§ **PROMPT**
Within the listing below, the lines to output run from the one containing "The image size is (1212, 875)." through the one containing "Given: Select the MySQL zrlog node"; copy them exactly and nothing else.

§ **SUPPLIED MATERIAL**

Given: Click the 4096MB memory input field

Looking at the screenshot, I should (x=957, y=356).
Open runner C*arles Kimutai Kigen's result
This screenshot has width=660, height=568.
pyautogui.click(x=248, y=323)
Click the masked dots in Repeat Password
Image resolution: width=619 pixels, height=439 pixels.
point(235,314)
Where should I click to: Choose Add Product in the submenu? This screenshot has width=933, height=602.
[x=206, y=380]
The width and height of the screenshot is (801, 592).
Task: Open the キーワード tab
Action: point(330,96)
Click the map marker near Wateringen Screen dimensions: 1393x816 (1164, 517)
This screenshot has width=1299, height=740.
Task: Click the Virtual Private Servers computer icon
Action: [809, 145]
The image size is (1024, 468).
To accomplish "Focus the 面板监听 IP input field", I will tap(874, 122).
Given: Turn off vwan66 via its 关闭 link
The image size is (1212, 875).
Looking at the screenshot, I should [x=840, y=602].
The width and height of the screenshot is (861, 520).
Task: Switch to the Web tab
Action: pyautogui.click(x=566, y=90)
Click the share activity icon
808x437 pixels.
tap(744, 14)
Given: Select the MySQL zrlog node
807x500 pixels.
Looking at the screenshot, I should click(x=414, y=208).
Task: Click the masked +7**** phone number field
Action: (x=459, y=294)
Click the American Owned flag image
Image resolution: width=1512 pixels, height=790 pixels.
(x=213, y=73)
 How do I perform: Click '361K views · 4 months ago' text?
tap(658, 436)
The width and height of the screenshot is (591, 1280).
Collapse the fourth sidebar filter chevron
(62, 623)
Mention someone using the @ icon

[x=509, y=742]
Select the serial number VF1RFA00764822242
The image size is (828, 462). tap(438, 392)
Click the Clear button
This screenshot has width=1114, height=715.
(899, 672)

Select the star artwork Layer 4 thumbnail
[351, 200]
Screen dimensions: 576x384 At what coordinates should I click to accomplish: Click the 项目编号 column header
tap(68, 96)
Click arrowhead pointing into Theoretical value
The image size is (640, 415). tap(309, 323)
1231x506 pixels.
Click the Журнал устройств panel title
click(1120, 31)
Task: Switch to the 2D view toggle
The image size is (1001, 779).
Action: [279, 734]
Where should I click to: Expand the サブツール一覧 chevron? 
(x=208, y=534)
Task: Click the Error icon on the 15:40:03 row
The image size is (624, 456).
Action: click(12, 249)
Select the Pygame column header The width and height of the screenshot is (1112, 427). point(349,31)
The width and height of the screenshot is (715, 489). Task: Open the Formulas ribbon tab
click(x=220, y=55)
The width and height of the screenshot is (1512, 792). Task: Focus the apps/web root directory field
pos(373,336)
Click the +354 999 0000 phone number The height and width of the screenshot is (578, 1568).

§ **EXERCISE OUTPUT**
The image size is (1212, 875).
Looking at the screenshot, I should [x=840, y=602].
The width and height of the screenshot is (861, 520).
Task: Switch to the Web tab
Action: pyautogui.click(x=566, y=90)
Click the share activity icon
808x437 pixels.
tap(744, 14)
Given: Select the MySQL zrlog node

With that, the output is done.